■火を止めるタイミングはいつ?

沸騰したら火を止める

 湯せんの効果が明らかになったところで、いよいよ実践であります。必要なのは、缶詰よりもひとまわり大きいクッカーだ。例えば、今回のやきとり缶はサイズが小さいので、シェラカップがぴったりだった。缶詰に対してクッカーが大きすぎると、水も燃料も余計に使うことになるので「ひとまわり大きいこと」が大切。

 熱源は各種ストーブ、バーナー、焚き火など何でも構わない。クッカーに缶詰を入れ、全体が浸る量の水を入れてから火に掛ける。もっとも重要なのは、“沸騰したら火を止める”ということ。焚き火の場合はクッカーを火から降ろせばいい。

沸騰したまま放置はNG

 くれぐれも沸騰後も火に掛け続けるのは避けて欲しい。缶内面のコーティングが溶ける心配はないが、内圧が高まってフタがふくらみ、開いてしまう恐れがある。現代の缶詰はほとんどがイージーオープン式で、フタに切れ目が入っているから、そこが破れる可能性があるのだ。

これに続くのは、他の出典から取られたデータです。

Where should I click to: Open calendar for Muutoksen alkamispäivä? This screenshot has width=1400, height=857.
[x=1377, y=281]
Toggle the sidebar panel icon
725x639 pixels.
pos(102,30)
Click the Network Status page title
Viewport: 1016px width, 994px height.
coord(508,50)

 かといって、あらかじめフタを開けてから湯せんすると、中身が温まるまでかなり時間が掛かる。なので、缶詰はフタを開けずに湯せんし、沸騰したら火を止めて(あるいは火から降ろして)、3〜5分置いておく。その間の余熱だけで十分温まるのであります。

■引き上げるのには道具を使うと安全

マルチツールのペンチが便利

 さて、温まった缶詰を湯から引き上げる時には道具を使った方が安全だ。トングや穴あきおたまがあればいいが、マルチツールに付いている細身のプライヤーも使いやすい。その場合、缶詰はあらかじめつまむ部分を上にしてから湯せんしよう。